Project involves developing an algorithm to remove noise from heart rate data collected from wrist sensors, in order to better estimate stress.
In collaboration with Northeastern University Health Behavior Informatics Lab https://hbi.ccs.neu.edu/
git clone https://github.com/tjeng/HRV_analysis.git
Stress has devastating effects on health, resulting in headaches, stomach upset, high blood pressure, chest pains, heart problems, depression, and anxiety. Chronic, untreated stress, could eventually lead to lifetime emotional disorder, and such cases happen more than 50% of the time (https://www.webmd.com/balance/guide/causes-of-stress#2). Stress could be overcome by deep breathing techniques, which is often overlooked because stress occurs unconsciously. By making people aware of stress through vibration on wrist sensors and providing relaxation techniques, chronic stress could be reduced. However, heart rate signals from wrist sensors contain noise generated from everyday movement. To estimate stress accurately, noise needs to be removed, which is the focus of the project.
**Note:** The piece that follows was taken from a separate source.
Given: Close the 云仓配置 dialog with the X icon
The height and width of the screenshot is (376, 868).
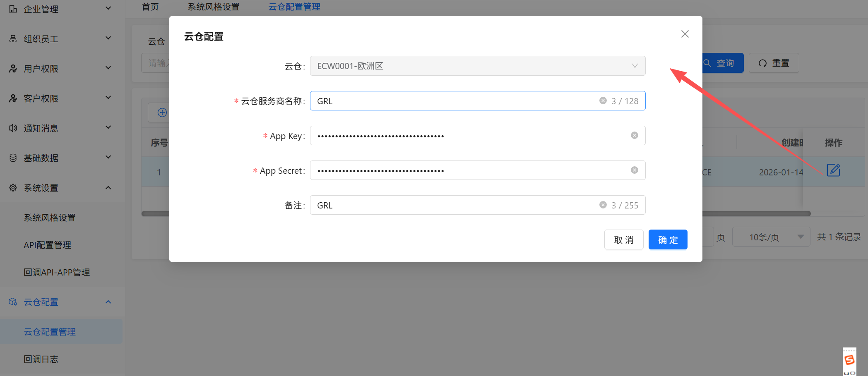Looking at the screenshot, I should coord(685,34).
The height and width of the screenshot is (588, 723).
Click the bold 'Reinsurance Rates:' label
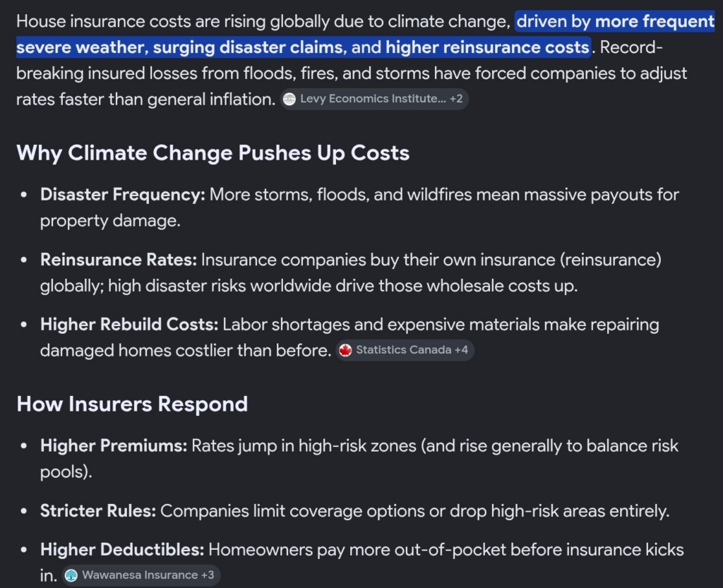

For full details, refer to the paper (Kos et al., 2017) https://ieeexplore.ieee.org/document/8037141
Data on interbeat intervals (also known as RR intervals), denoting time between successive heart beats, are collected from wrist sensors (Empathica 4, E4, and Microsoft Band 2, MB), and ECG, used as the gold standard to compare measurements, from 9 healthy participants.
- Remove short interval and add it to the subsequent interval
- Impute long interval based on moving average within a certain window size
- Implement Singular Spectrum Analysis (SSA), a dimensional reduction technique, to smooth irregularities in heart rate signals and reconstruct function of heart rate over time
For full details, refer to the poster (Kos et al., 2017) https://www.researchgate.net/publication/320911791_The_Accuracy_of_Monitoring_Stress_from_Wearable_Devices_Background_and_Objective_References
After implementing the data cleaning algorithm, the RR interval of data from wrist sensors was correlated with that of ECG. The cleaned data had 10% higher correlation with ECG than the raw data, indicating that the algorithm improves heart rate estimates by 10%.
Future work would focus on stress detection algorithms based on cleaned heart rate signals.